● **Written exercise**
Edit the items below so that every "Screen dimensions" becomes "Screen size", leaving everything else as it is. Omit the pictures from your answer.

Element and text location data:
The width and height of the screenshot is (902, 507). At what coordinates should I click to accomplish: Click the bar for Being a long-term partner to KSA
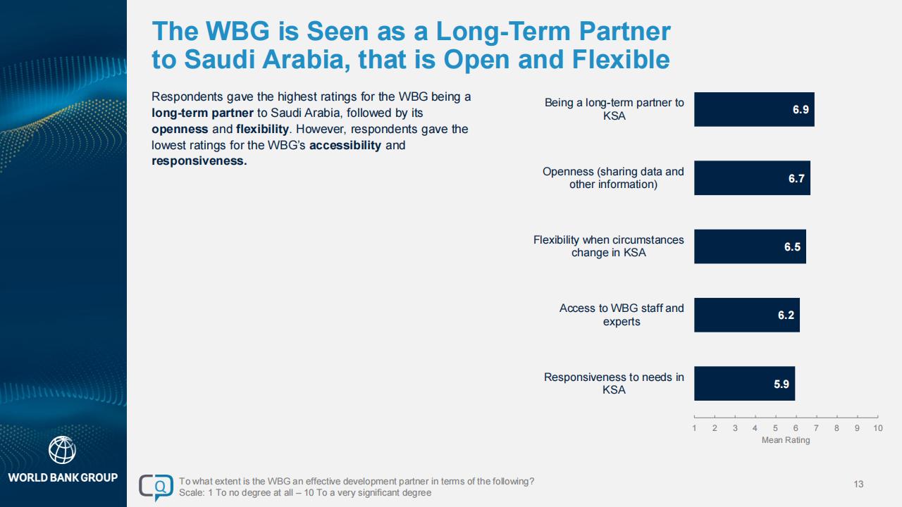tap(754, 109)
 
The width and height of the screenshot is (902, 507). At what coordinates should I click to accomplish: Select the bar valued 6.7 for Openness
tap(752, 178)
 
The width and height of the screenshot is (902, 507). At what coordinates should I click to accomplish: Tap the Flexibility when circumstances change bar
tap(750, 246)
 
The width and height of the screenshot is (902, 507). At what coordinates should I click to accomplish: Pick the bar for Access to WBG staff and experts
tap(747, 315)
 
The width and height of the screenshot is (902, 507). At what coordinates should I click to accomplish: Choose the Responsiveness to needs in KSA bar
tap(745, 384)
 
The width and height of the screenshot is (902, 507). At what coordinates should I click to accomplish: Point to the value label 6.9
tap(801, 109)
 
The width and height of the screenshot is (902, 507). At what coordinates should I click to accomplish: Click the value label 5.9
tap(781, 384)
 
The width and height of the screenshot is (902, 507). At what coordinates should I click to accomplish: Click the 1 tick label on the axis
tap(694, 428)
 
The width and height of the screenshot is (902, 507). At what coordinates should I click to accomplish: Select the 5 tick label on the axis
tap(775, 428)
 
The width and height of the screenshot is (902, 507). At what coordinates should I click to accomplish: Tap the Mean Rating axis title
tap(786, 440)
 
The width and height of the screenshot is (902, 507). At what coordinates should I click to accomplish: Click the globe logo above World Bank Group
tap(62, 450)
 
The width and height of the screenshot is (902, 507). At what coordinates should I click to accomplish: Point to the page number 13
tap(858, 484)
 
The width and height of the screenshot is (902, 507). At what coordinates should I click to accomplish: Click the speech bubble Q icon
tap(156, 487)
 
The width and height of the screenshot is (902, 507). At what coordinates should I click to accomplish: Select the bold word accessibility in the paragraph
tap(345, 145)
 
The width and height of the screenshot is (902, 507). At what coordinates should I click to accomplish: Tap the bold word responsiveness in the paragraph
tap(199, 161)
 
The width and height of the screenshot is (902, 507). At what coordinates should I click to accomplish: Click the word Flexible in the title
tap(621, 60)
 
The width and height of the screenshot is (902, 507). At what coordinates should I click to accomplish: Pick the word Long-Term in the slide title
tap(503, 32)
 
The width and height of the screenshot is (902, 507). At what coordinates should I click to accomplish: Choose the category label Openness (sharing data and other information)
tap(613, 178)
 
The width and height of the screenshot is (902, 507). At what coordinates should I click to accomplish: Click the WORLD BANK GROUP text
tap(63, 477)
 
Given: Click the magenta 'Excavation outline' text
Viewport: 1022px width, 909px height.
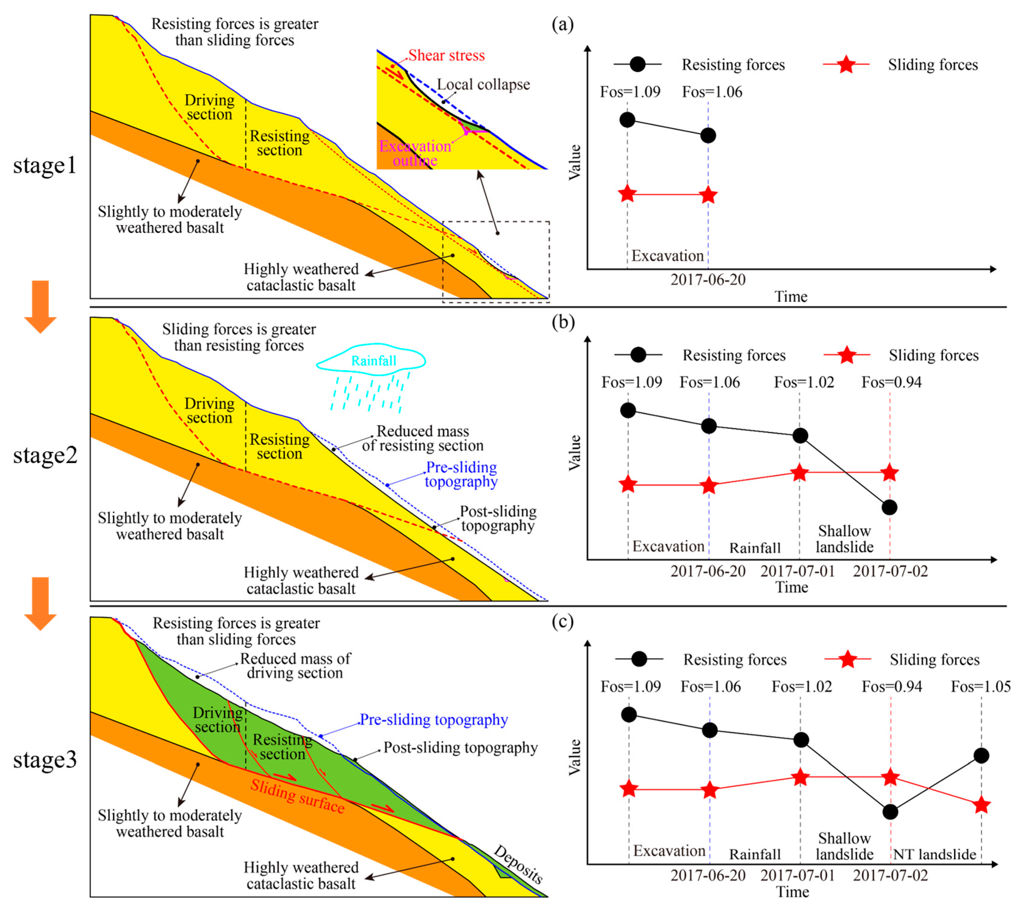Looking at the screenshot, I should pos(415,153).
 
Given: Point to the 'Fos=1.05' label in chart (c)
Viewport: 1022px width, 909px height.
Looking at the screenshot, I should pos(981,686).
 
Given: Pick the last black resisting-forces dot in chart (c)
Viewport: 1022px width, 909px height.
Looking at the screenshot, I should pos(981,756).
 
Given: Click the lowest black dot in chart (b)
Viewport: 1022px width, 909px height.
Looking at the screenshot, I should pos(889,507).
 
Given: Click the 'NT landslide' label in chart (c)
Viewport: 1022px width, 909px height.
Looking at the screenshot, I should pos(934,854).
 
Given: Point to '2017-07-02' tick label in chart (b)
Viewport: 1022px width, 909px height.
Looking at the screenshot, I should pos(890,571).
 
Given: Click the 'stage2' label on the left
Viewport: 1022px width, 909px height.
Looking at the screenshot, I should pos(45,455).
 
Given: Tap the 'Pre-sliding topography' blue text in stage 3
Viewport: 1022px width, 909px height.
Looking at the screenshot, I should pos(434,720).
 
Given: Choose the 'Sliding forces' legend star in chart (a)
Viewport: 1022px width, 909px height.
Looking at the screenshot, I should pos(846,65).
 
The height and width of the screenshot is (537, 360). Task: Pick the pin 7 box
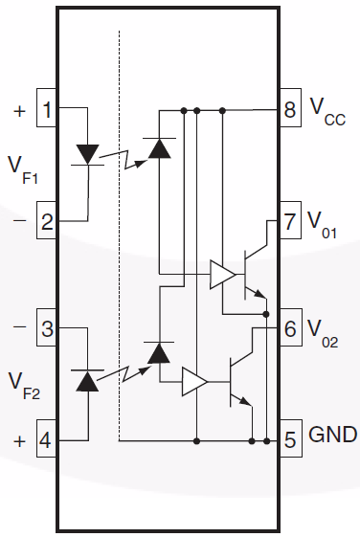(x=290, y=221)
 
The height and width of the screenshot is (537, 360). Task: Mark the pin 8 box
(x=290, y=108)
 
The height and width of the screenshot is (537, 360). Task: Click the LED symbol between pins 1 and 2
(x=88, y=154)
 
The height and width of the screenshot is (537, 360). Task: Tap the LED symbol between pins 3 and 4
(x=88, y=381)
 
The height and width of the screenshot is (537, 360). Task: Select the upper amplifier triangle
(x=222, y=276)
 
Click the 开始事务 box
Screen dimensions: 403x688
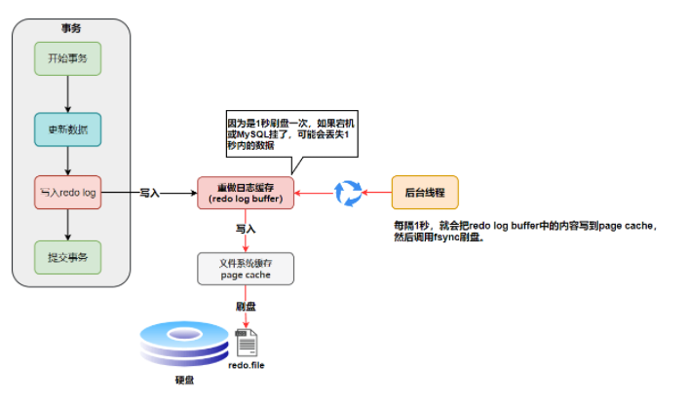pyautogui.click(x=67, y=58)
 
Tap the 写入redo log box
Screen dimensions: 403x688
pyautogui.click(x=67, y=193)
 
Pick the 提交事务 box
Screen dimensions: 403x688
pyautogui.click(x=67, y=257)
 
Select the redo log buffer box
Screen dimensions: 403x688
pyautogui.click(x=246, y=193)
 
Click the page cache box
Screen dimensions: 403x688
pyautogui.click(x=246, y=269)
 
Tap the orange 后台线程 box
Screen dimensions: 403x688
pyautogui.click(x=424, y=193)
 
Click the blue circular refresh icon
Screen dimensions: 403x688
pyautogui.click(x=348, y=193)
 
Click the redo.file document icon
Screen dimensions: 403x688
pyautogui.click(x=247, y=342)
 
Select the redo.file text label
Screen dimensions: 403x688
pyautogui.click(x=247, y=366)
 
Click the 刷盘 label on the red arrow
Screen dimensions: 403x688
pyautogui.click(x=246, y=306)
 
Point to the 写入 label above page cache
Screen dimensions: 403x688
pyautogui.click(x=246, y=230)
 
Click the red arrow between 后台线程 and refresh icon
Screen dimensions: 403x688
pyautogui.click(x=376, y=193)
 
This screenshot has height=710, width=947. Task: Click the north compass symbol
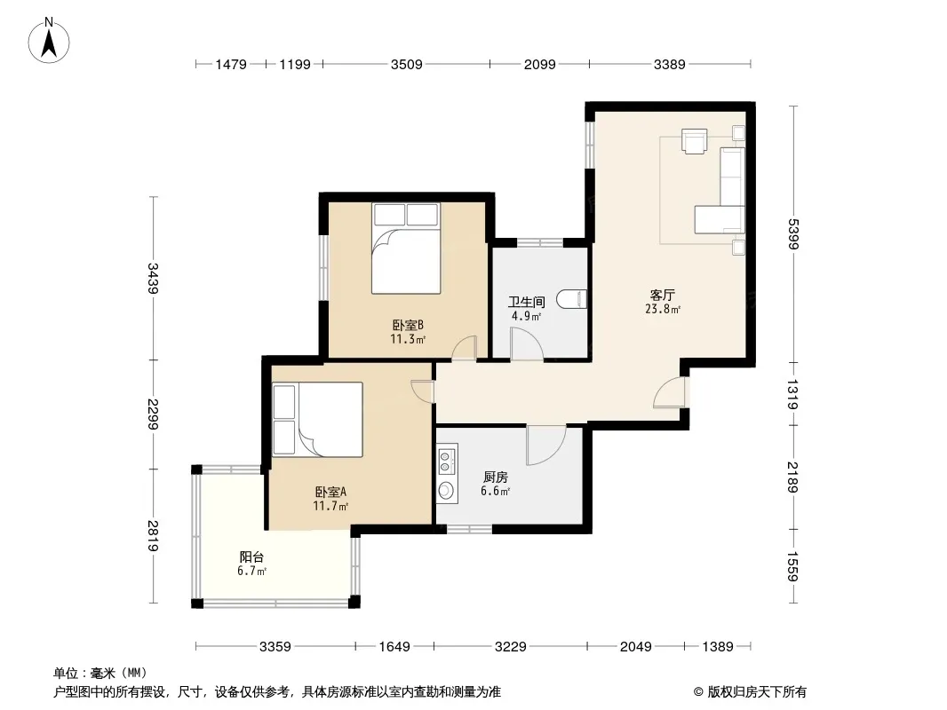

● **Output for this task**
The width and height of the screenshot is (902, 507). At what coordinates should I click to accomplish: Click the bar for Being a long-term partner to KSA
tap(754, 109)
 
The width and height of the screenshot is (902, 507). At what coordinates should I click to accomplish: Select the bar valued 6.7 for Openness
tap(752, 178)
 
The width and height of the screenshot is (902, 507). At what coordinates should I click to accomplish: Tap the Flexibility when circumstances change bar
tap(750, 246)
 
The width and height of the screenshot is (902, 507). At what coordinates should I click to accomplish: Pick the bar for Access to WBG staff and experts
tap(747, 315)
 
The width and height of the screenshot is (902, 507). At what coordinates should I click to accomplish: Choose the Responsiveness to needs in KSA bar
tap(745, 384)
 
The width and height of the screenshot is (902, 507). At what coordinates should I click to accomplish: Point to the value label 6.9
tap(801, 109)
 
The width and height of the screenshot is (902, 507). At what coordinates should I click to accomplish: Click the value label 5.9
tap(781, 384)
 
The width and height of the screenshot is (902, 507). At what coordinates should I click to accomplish: Click the 1 tick label on the axis
tap(694, 428)
 
The width and height of the screenshot is (902, 507). At what coordinates should I click to accomplish: Select the 5 tick label on the axis
tap(775, 428)
 
The width and height of the screenshot is (902, 507). At what coordinates should I click to accomplish: Tap the Mean Rating axis title
tap(786, 440)
 
The width and height of the screenshot is (902, 507). At what coordinates should I click to accomplish: Click the globe logo above World Bank Group
tap(62, 450)
 
The width and height of the screenshot is (902, 507). At what coordinates should I click to accomplish: Point to the page number 13
tap(858, 484)
 
The width and height of the screenshot is (902, 507). At what coordinates should I click to accomplish: Click the speech bubble Q icon
tap(156, 487)
 
The width and height of the screenshot is (902, 507). At what coordinates should I click to accomplish: Select the bold word accessibility in the paragraph
tap(345, 145)
 
The width and height of the screenshot is (902, 507). At what coordinates should I click to accomplish: Tap the bold word responsiveness in the paragraph
tap(199, 161)
 
The width and height of the screenshot is (902, 507). At what coordinates should I click to accomplish: Click the word Flexible in the title
tap(621, 60)
 
The width and height of the screenshot is (902, 507). At what coordinates should I click to accomplish: Pick the word Long-Term in the slide title
tap(503, 32)
 
The width and height of the screenshot is (902, 507). At what coordinates should I click to accomplish: Choose the category label Openness (sharing data and other information)
tap(613, 178)
 
The width and height of the screenshot is (902, 507). At what coordinates should I click to accomplish: Click the WORLD BANK GROUP text
tap(63, 477)
 
Given: Click the magenta 'Excavation outline' text
Viewport: 1022px width, 909px height.
Looking at the screenshot, I should pos(415,153).
 
Given: Point to the 'Fos=1.05' label in chart (c)
Viewport: 1022px width, 909px height.
Looking at the screenshot, I should pos(981,686).
 
Given: Pick the last black resisting-forces dot in chart (c)
Viewport: 1022px width, 909px height.
Looking at the screenshot, I should pos(981,756).
 
Given: Click the lowest black dot in chart (b)
Viewport: 1022px width, 909px height.
Looking at the screenshot, I should pos(889,507).
 
Given: Click the 'NT landslide' label in chart (c)
Viewport: 1022px width, 909px height.
Looking at the screenshot, I should pos(934,854).
 
Given: Point to '2017-07-02' tick label in chart (b)
Viewport: 1022px width, 909px height.
Looking at the screenshot, I should pos(890,571).
 
Given: Click the 'stage2' label on the left
Viewport: 1022px width, 909px height.
Looking at the screenshot, I should pos(45,455).
 
Given: Tap the 'Pre-sliding topography' blue text in stage 3
Viewport: 1022px width, 909px height.
Looking at the screenshot, I should pos(434,720).
 
Given: Choose the 'Sliding forces' legend star in chart (a)
Viewport: 1022px width, 909px height.
Looking at the screenshot, I should pos(846,65).
 
The height and width of the screenshot is (537, 360). Task: Pick the pin 7 box
(x=290, y=221)
 
The height and width of the screenshot is (537, 360). Task: Mark the pin 8 box
(x=290, y=108)
 
The height and width of the screenshot is (537, 360). Task: Click the LED symbol between pins 1 and 2
(x=88, y=154)
 
The height and width of the screenshot is (537, 360). Task: Tap the LED symbol between pins 3 and 4
(x=88, y=381)
 
The height and width of the screenshot is (537, 360). Task: Select the upper amplifier triangle
(x=222, y=276)
 
Click the 开始事务 box
Screen size: 403x688
pyautogui.click(x=67, y=58)
 
Tap the 写入redo log box
Screen size: 403x688
pyautogui.click(x=67, y=193)
 
Pick the 提交事务 box
Screen size: 403x688
pyautogui.click(x=67, y=257)
 
Select the redo log buffer box
Screen size: 403x688
pyautogui.click(x=246, y=193)
 
Click the page cache box
Screen size: 403x688
pyautogui.click(x=246, y=269)
 
Tap the orange 后台线程 box
Screen size: 403x688
pyautogui.click(x=424, y=193)
 
Click the blue circular refresh icon
Screen size: 403x688
pyautogui.click(x=348, y=193)
 
Click the redo.file document icon
Screen size: 403x688
pyautogui.click(x=247, y=342)
 
Select the redo.file text label
Screen size: 403x688
pyautogui.click(x=247, y=366)
 
Click the 刷盘 label on the red arrow
Screen size: 403x688
pyautogui.click(x=246, y=306)
 
Point to the 写入 label above page cache
Screen size: 403x688
pyautogui.click(x=246, y=230)
 
Click the red arrow between 后台线程 and refresh icon
Screen size: 403x688
pyautogui.click(x=376, y=193)
 
This screenshot has height=710, width=947. Task: Click the north compass symbol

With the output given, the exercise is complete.